Logging¶
Arvel builds on structlog with a small facade that feels close to Laravel’s Log helper: named loggers, channels, bound context, and structured key/value fields. Third-party libraries that still use stdlib logging get bridged through the same processors, so your JSON or console output stays consistent.
The Log facade¶
Log is a prebuilt LoggerFacade rooted at the arvel logger name. Use it anywhere you would call logger.info(...) in another framework—except every call takes an event string plus structured fields.
from arvel.logging import Log
logger = Log.named("myapp.orders")
logger.info("order_placed", order_id="01J...", amount_cents=999)
LoggerFacade methods¶
named(name)— structlog logger for a dotted pathchannel(name)— logger bound to a configured channel (see below)with_context(**fields)— return a new facade with default fields merged indebug,info,warning,error,critical,exception— emit events with optional positional formatting guarded by Arvel’s safe bound logger
from arvel.logging import Log
pay_log = Log.with_context(feature="payments")
pay_log.warning("card_declined", reason="insufficient_funds", user_id=42)
Configuration pipeline¶
Observability settings drive configure_logging in arvel.observability.logging.
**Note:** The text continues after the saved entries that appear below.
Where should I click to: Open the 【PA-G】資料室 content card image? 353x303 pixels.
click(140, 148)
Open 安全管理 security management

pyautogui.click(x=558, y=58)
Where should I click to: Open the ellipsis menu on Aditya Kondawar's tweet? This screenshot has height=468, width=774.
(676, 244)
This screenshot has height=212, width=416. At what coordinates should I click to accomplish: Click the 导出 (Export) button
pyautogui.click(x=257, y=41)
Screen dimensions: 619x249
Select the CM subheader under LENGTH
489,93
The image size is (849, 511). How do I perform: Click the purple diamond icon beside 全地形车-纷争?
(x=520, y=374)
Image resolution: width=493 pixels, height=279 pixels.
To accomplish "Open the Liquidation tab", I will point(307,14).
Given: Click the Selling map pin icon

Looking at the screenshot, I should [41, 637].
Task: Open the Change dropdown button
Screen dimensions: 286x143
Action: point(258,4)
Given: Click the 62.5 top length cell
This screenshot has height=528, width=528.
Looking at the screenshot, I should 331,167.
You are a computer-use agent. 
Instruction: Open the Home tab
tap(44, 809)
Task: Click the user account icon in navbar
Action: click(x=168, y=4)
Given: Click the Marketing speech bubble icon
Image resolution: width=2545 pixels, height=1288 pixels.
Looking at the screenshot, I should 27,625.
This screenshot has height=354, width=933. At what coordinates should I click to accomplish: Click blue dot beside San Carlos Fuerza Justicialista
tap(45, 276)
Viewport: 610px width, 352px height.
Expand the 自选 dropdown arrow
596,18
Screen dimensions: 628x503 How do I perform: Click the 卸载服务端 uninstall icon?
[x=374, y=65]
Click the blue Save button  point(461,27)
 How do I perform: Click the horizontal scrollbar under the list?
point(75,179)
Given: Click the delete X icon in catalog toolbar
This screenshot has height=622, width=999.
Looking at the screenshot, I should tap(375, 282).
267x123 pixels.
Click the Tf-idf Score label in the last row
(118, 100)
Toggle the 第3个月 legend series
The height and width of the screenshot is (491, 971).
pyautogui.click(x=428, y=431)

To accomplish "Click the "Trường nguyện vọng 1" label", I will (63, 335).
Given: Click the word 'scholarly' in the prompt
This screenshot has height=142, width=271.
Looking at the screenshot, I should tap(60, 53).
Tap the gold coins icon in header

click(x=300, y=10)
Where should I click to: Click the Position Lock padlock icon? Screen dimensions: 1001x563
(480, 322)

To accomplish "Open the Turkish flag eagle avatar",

It:
- Selects JSON vs console rendering (with sensible auto defaults by environment)
- Adds processors for log level, logger name, ISO timestamps, flattening noisy multiline events
- Merges context from Arvel’s
Contextstore into every event (request ids, tenant ids, anything your providers stash) - Applies redaction patterns so keys matching configured substrings become
*** - Optionally wires per-channel file handlers (
single,daily) underarvel.logging.<channel>
Tune log level, format, color mode, retention, and redaction lists through your observability config—not by editing call sites.
Channels¶
configure_channels(default_channel=..., channels={...}) defines named sinks (stderr, single, daily) used by LoggerFacade.channel. The registry rejects unknown channel names early so a typo fails fast during boot instead of silently dropping logs.
Request-scoped context¶
Use bind_log_context, scoped_log_context, unbind_log_context, and clear_log_context from arvel.logging to attach identifiers around middleware boundaries. Pair this with Context (merged automatically by the logging processors) so every line carries correlation data without repeating kwargs on each call.
from arvel.logging import scoped_log_context, Log
with scoped_log_context(request_id="abc-123"):
Log.info("handler_enter", route="users.show")
When to log what¶
- Info: business milestones (job dispatched, payment captured)
- Warning: recoverable anomalies (retry, fallback, validation failures you handle)
- Error / exception: unexpected failures—pass
exc_infoimplicitly viaexception()when inside anexceptblock
Keep secrets out of fields; rely on redaction patterns for defense in depth, but never log tokens or passwords intentionally.
Framework alignment¶
Because Arvel targets async I/O, structured logging matters: grep-friendly JSON in production, human-readable console in development. The same Log import works in application code, service providers, and validation rules—stay consistent and your operators will thank you.